When it comes to communication and collaboration with teams, occasional briefings and UX writing might be required. Designing wireframes and mockups is usually the finishing step in the UX design process before handing it off to UI.

Skills Required

Graphic design and overall knowledge of visual design is a must, however, it isn't part of the UX designer's daily tasks when it comes to the end product. High competency with a range of design tools is a great addition to visual literacy.

Front-end web technologies knowledge is a part of the required skill set for a developing UX designer. HTML, CSS and JS (JavaScript) are the foundation for building a website which makes them equal to “the basics” when it comes to building and designing a website. Some easier solutions, such as Tailwind CSS, are giving shortcut options to new professionals in the area.

Technical proficiency is key due to the usual communication with design teams and occasional design tasks that could overlap with the UI design team's tasks.

FAQ

Is UX design the same as product design?

While product design and UX design are often interchangeable, at their core they’re different. Product design oversees the product’s development from start to finish from a business perspective.

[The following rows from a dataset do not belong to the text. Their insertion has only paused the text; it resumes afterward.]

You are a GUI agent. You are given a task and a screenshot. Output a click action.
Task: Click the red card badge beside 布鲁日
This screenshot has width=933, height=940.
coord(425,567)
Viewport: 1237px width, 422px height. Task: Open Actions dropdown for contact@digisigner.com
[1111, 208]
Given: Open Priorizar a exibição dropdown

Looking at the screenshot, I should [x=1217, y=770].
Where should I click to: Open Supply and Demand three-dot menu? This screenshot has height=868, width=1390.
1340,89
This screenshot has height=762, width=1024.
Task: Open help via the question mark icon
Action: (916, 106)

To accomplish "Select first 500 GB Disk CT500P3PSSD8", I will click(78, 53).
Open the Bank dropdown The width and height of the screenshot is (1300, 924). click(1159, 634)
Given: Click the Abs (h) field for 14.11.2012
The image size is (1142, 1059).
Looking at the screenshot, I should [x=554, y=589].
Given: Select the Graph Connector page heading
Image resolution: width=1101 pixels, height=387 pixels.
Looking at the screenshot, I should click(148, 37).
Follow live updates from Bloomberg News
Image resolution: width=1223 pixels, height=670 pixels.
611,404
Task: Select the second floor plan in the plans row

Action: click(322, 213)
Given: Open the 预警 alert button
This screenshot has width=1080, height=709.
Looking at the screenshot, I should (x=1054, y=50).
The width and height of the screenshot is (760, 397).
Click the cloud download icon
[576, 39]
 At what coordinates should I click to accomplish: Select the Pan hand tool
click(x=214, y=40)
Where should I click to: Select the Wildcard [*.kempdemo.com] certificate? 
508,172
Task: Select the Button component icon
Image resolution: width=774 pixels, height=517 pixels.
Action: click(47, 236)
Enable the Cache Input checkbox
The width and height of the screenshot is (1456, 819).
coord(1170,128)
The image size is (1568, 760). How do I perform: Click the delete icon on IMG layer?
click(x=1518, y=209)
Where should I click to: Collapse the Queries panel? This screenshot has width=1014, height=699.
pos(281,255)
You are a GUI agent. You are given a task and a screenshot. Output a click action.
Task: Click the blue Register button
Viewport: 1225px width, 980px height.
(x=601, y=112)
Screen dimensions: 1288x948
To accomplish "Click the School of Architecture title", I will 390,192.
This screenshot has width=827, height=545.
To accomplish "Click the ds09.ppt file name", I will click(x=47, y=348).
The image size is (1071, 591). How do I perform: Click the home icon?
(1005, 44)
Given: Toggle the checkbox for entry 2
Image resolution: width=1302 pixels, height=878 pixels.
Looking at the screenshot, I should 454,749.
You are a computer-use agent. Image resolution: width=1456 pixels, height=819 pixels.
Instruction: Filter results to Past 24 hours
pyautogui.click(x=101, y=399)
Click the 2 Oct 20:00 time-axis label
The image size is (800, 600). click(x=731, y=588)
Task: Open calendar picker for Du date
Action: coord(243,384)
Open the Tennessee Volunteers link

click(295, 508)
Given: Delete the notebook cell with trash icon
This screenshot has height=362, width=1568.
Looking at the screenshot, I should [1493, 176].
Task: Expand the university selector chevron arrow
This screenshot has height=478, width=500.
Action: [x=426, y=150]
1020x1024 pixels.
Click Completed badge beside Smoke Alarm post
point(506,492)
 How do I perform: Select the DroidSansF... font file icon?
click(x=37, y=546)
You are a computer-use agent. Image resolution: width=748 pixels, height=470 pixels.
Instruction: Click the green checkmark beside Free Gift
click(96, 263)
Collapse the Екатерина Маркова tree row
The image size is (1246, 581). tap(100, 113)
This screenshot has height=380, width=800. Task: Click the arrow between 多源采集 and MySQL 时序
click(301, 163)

UX design, on the other hand, focuses on the actual experience of the user and makes sure it fulfils the consumer's needs.

Which is better: UI UX or product design?

Product design usually stays on top of UX and UI design as it delivers the field of action for the latter. The two areas are highly interconnected and often rely on each other. While product designers are more aware of the economic environment, UX and UI designers are focused on user behaviour and making the product easy to use.

What is an example of product design?

Every digital application is a product once designed by a product designer to satisfy a customer’s need. For example, we helped our customer Tolstoy figure out the design of their product - shoppable videos. 

What is an example of UX design?

UX design gives the necessary functionality makeover to digital applications to make them as intuitive as possible. A great example from our portfolio is the way we designed the pricing list for Tolstoy. It gives you the opportunity to personalise it to fit your needs.